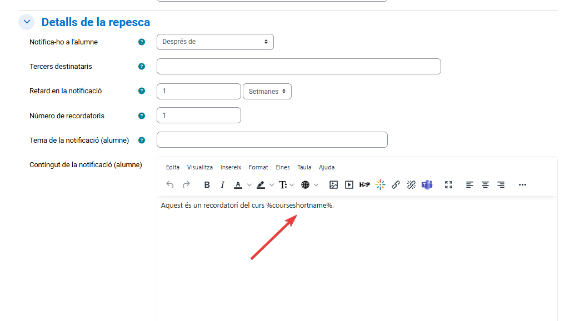Viewport: 580px width, 321px height.
Task: Click the multimedia insert icon
Action: 349,185
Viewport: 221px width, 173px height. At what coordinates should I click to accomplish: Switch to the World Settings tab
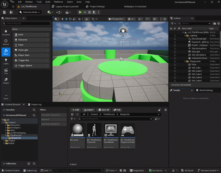click(x=204, y=90)
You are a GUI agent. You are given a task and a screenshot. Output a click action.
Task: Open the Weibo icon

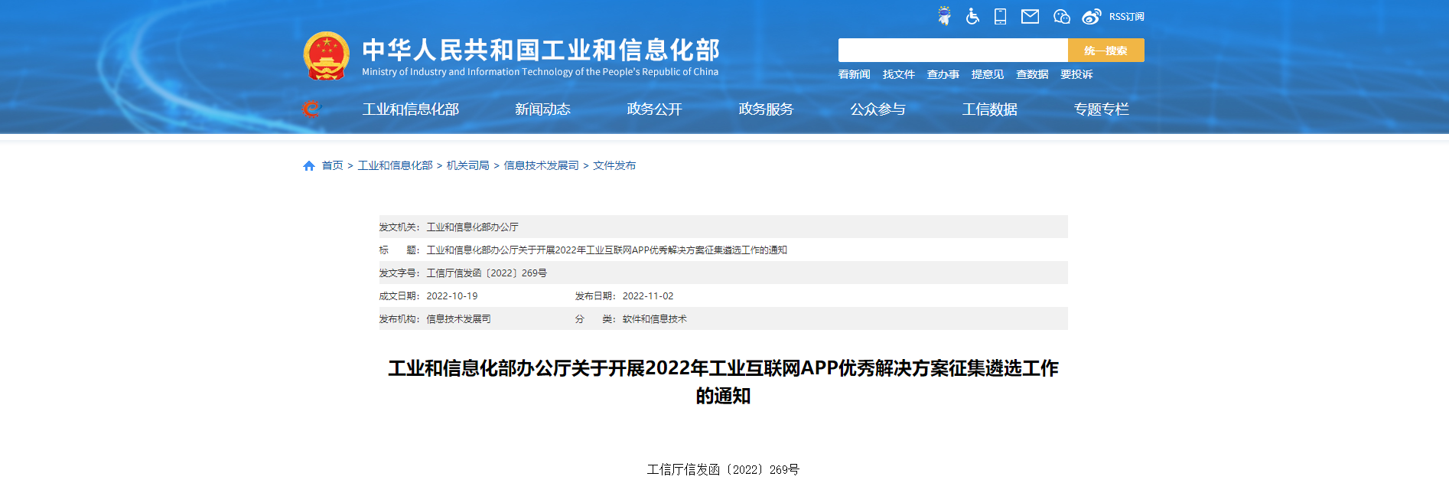point(1092,16)
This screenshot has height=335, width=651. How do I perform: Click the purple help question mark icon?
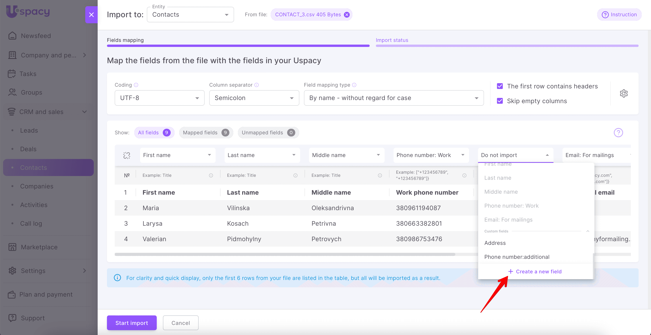[x=618, y=132]
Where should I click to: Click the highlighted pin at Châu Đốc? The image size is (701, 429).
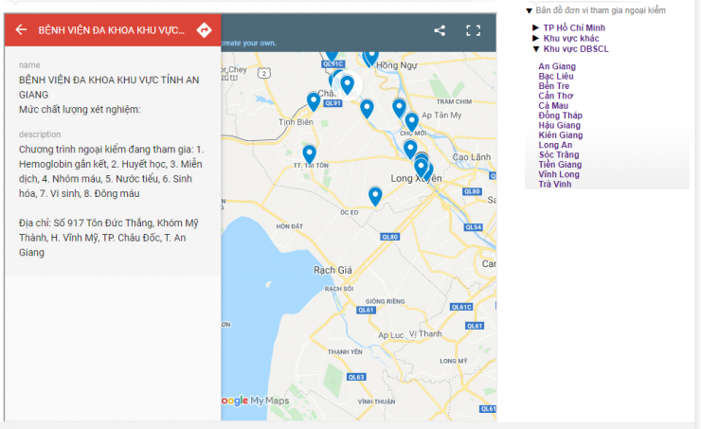(348, 84)

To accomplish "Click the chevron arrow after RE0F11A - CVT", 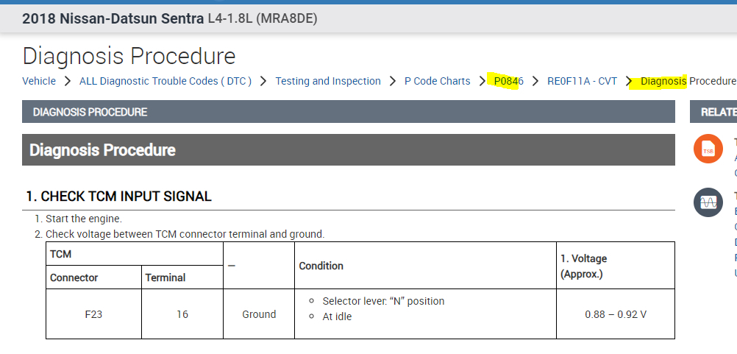I will point(630,81).
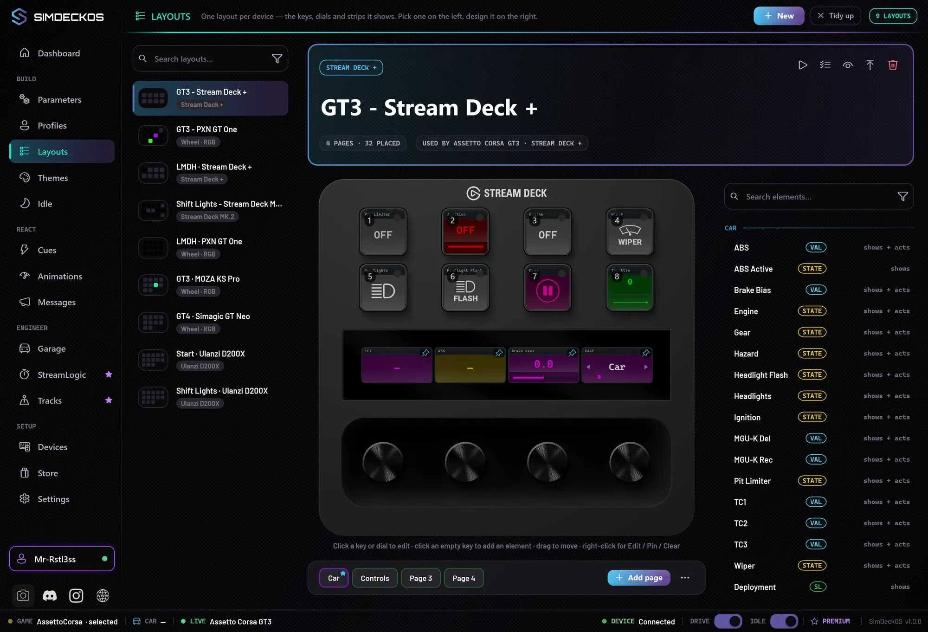Select the LMDH · Stream Deck + layout
The width and height of the screenshot is (928, 632).
click(210, 173)
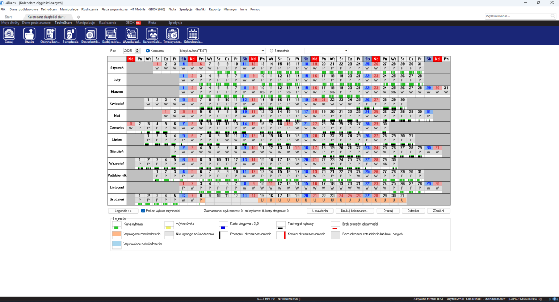The height and width of the screenshot is (302, 559).
Task: Expand the driver dropdown Motyka Jan (TEST)
Action: point(263,51)
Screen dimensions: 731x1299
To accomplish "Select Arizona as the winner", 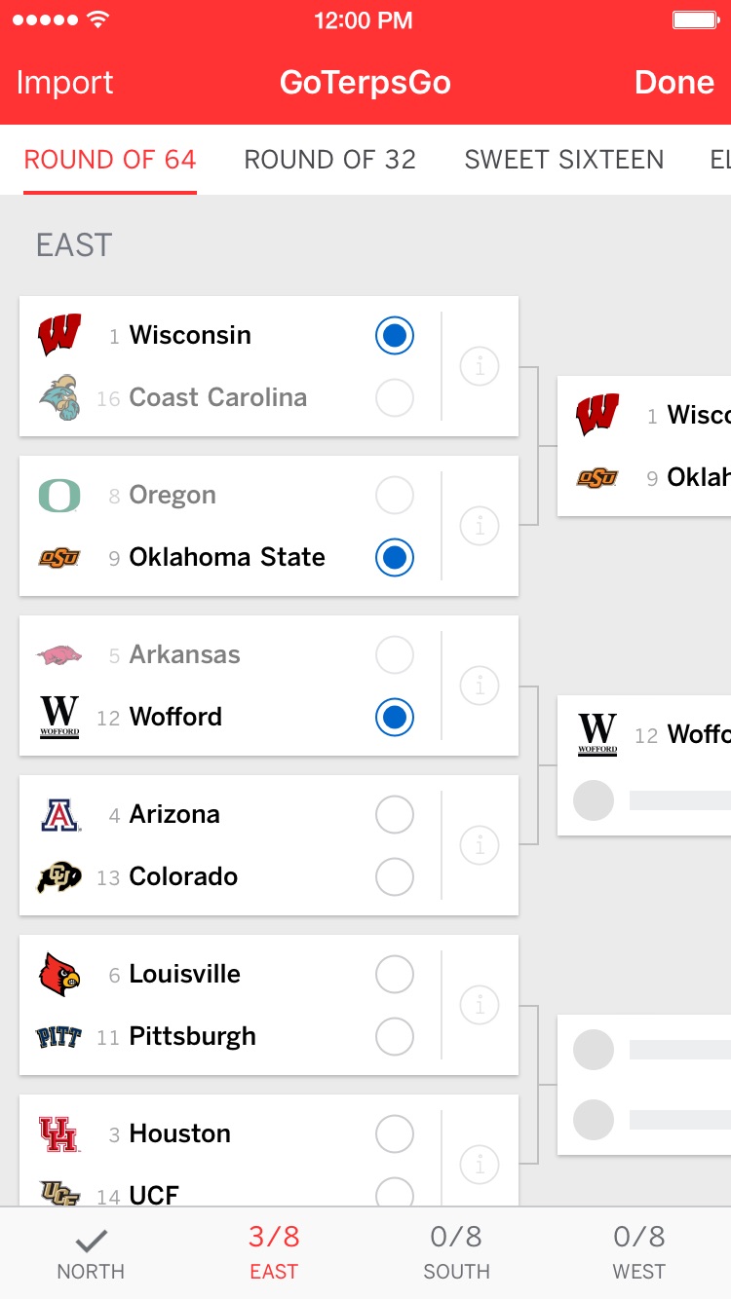I will pos(395,814).
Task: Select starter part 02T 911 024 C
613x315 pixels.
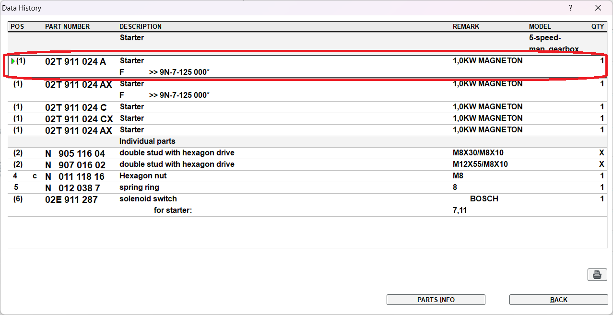Action: click(76, 107)
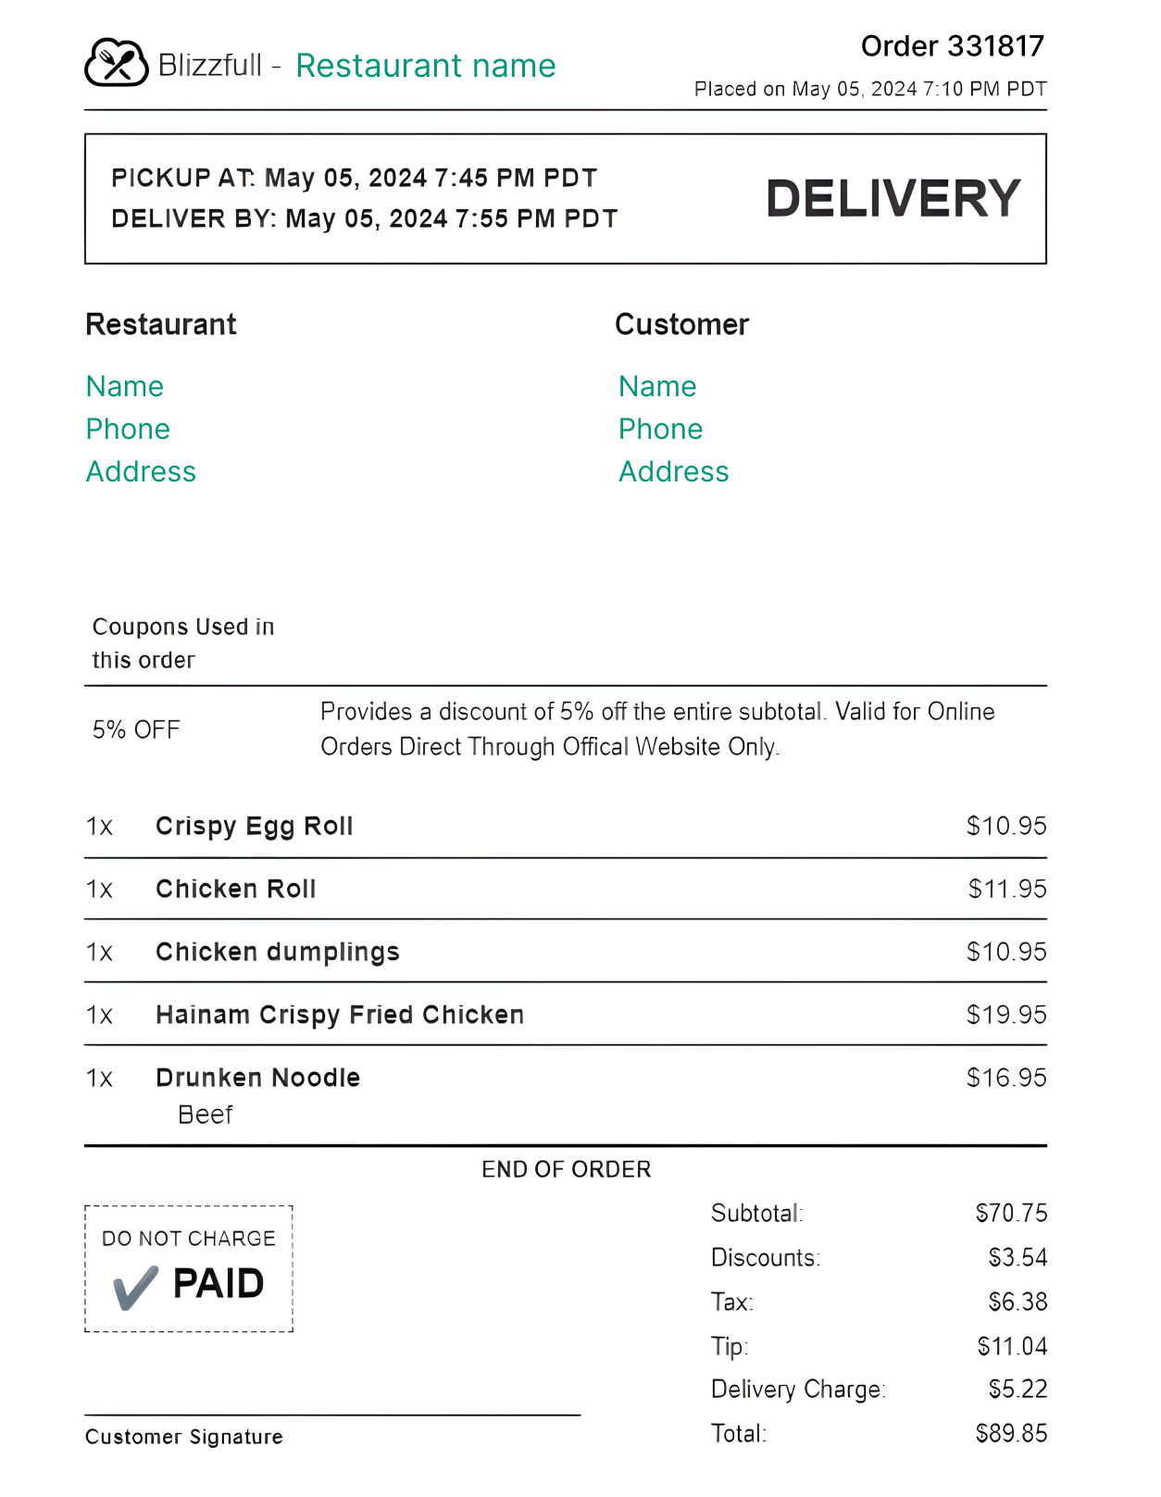Select the Restaurant name placeholder text

point(426,66)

--- Task directions ---
Rewrite the material from the line containing "Task: Select starter part 02T 911 024 C" through its end as a numbered list, skipping blank lines and leaving the pictures out.

--- Task answer ---
1. Task: Select starter part 02T 911 024 C
2. 613x315 pixels.
3. Action: click(76, 107)
4. Select the Restaurant name placeholder text
5. point(426,66)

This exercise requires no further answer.